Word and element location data
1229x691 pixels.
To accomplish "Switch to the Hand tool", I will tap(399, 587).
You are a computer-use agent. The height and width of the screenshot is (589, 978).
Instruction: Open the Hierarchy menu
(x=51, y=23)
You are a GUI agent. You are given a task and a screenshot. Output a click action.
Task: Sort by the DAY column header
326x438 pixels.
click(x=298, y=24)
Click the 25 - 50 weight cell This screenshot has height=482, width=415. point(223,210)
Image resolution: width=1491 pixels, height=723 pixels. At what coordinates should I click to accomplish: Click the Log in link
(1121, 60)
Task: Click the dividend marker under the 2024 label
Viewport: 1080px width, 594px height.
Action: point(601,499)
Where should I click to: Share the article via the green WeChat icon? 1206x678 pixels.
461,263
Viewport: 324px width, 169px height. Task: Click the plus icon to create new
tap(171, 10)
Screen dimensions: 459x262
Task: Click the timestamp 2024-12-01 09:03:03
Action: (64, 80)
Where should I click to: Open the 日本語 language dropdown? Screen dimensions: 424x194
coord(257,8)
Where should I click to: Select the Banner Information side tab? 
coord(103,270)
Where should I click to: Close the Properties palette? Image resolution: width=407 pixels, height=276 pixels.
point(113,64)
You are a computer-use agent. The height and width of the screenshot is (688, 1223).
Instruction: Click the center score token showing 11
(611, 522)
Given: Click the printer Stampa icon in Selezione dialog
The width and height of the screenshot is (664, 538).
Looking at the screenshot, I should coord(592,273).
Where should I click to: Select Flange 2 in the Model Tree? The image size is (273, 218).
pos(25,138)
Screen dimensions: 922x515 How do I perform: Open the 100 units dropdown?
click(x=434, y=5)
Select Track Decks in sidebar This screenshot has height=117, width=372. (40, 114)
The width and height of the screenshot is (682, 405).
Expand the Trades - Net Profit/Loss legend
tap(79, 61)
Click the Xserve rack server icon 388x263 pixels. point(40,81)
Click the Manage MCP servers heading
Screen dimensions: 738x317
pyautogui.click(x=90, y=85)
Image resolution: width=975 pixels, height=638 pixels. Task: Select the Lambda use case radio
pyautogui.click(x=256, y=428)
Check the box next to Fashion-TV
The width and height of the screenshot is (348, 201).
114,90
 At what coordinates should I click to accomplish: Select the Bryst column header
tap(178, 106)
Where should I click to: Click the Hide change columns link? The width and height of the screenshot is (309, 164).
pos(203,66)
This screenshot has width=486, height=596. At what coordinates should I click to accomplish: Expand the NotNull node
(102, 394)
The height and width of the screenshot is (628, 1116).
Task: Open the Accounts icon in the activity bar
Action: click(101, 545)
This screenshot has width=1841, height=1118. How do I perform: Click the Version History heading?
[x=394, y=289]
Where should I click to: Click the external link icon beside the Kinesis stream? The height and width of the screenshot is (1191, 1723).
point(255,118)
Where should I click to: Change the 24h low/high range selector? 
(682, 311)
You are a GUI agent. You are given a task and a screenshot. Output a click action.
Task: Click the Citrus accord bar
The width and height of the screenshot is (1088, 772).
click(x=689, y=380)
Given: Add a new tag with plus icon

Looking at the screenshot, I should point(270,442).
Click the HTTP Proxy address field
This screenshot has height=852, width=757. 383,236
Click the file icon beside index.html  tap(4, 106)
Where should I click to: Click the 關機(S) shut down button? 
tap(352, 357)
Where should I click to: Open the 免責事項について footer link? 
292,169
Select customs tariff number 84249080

## STATED EXERCISE
Render every one of these lines as a JSON list of strings, one string per line, skipping blank lines.

## RESPONSE TO THE TASK
[
  "1229x691 pixels.",
  "To accomplish \"Switch to the Hand tool\", I will tap(399, 587).",
  "You are a computer-use agent. The height and width of the screenshot is (589, 978).",
  "Instruction: Open the Hierarchy menu",
  "(x=51, y=23)",
  "You are a GUI agent. You are given a task and a screenshot. Output a click action.",
  "Task: Sort by the DAY column header",
  "326x438 pixels.",
  "click(x=298, y=24)",
  "Click the 25 - 50 weight cell This screenshot has height=482, width=415. point(223,210)",
  "Image resolution: width=1491 pixels, height=723 pixels. At what coordinates should I click to accomplish: Click the Log in link",
  "(1121, 60)",
  "Task: Click the dividend marker under the 2024 label",
  "Viewport: 1080px width, 594px height.",
  "Action: point(601,499)",
  "Where should I click to: Share the article via the green WeChat icon? 1206x678 pixels.",
  "461,263",
  "Viewport: 324px width, 169px height. Task: Click the plus icon to create new",
  "tap(171, 10)",
  "Screen dimensions: 459x262",
  "Task: Click the timestamp 2024-12-01 09:03:03",
  "Action: (64, 80)",
  "Where should I click to: Open the 日本語 language dropdown? Screen dimensions: 424x194",
  "coord(257,8)",
  "Where should I click to: Select the Banner Information side tab? ",
  "coord(103,270)",
  "Where should I click to: Close the Properties palette? Image resolution: width=407 pixels, height=276 pixels.",
  "point(113,64)",
  "You are a computer-use agent. The height and width of the screenshot is (688, 1223).",
  "Instruction: Click the center score token showing 11",
  "(611, 522)",
  "Given: Click the printer Stampa icon in Selezione dialog",
  "The width and height of the screenshot is (664, 538).",
  "Looking at the screenshot, I should coord(592,273).",
  "Where should I click to: Select Flange 2 in the Model Tree? The image size is (273, 218).",
  "pos(25,138)",
  "Screen dimensions: 922x515 How do I perform: Open the 100 units dropdown?",
  "click(x=434, y=5)",
  "Select Track Decks in sidebar This screenshot has height=117, width=372. (40, 114)",
  "The width and height of the screenshot is (682, 405).",
  "Expand the Trades - Net Profit/Loss legend",
  "tap(79, 61)",
  "Click the Xserve rack server icon 388x263 pixels. point(40,81)",
  "Click the Manage MCP servers heading",
  "Screen dimensions: 738x317",
  "pyautogui.click(x=90, y=85)",
  "Image resolution: width=975 pixels, height=638 pixels. Task: Select the Lambda use case radio",
  "pyautogui.click(x=256, y=428)",
  "Check the box next to Fashion-TV",
  "The width and height of the screenshot is (348, 201).",
  "114,90",
  " At what coordinates should I click to accomplish: Select the Bryst column header",
  "tap(178, 106)",
  "Where should I click to: Click the Hide change columns link? The width and height of the screenshot is (309, 164).",
  "pos(203,66)",
  "This screenshot has width=486, height=596. At what coordinates should I click to accomplish: Expand the NotNull node",
  "(102, 394)",
  "The height and width of the screenshot is (628, 1116).",
  "Task: Open the Accounts icon in the activity bar",
  "Action: click(101, 545)",
  "This screenshot has width=1841, height=1118. How do I perform: Click the Version History heading?",
  "[x=394, y=289]",
  "Where should I click to: Click the external link icon beside the Kinesis stream? The height and width of the screenshot is (1191, 1723).",
  "point(255,118)",
  "Where should I click to: Change the 24h low/high range selector? ",
  "(682, 311)",
  "You are a GUI agent. You are given a task and a screenshot. Output a click action.",
  "Task: Click the Citrus accord bar",
  "The width and height of the screenshot is (1088, 772).",
  "click(x=689, y=380)",
  "Given: Add a new tag with plus icon",
  "Looking at the screenshot, I should point(270,442).",
  "Click the HTTP Proxy address field",
  "This screenshot has height=852, width=757. 383,236",
  "Click the file icon beside index.html  tap(4, 106)",
  "Where should I click to: Click the 關機(S) shut down button? ",
  "tap(352, 357)",
  "Where should I click to: Open the 免責事項について footer link? ",
  "292,169",
  "Select customs tariff number 84249080"
]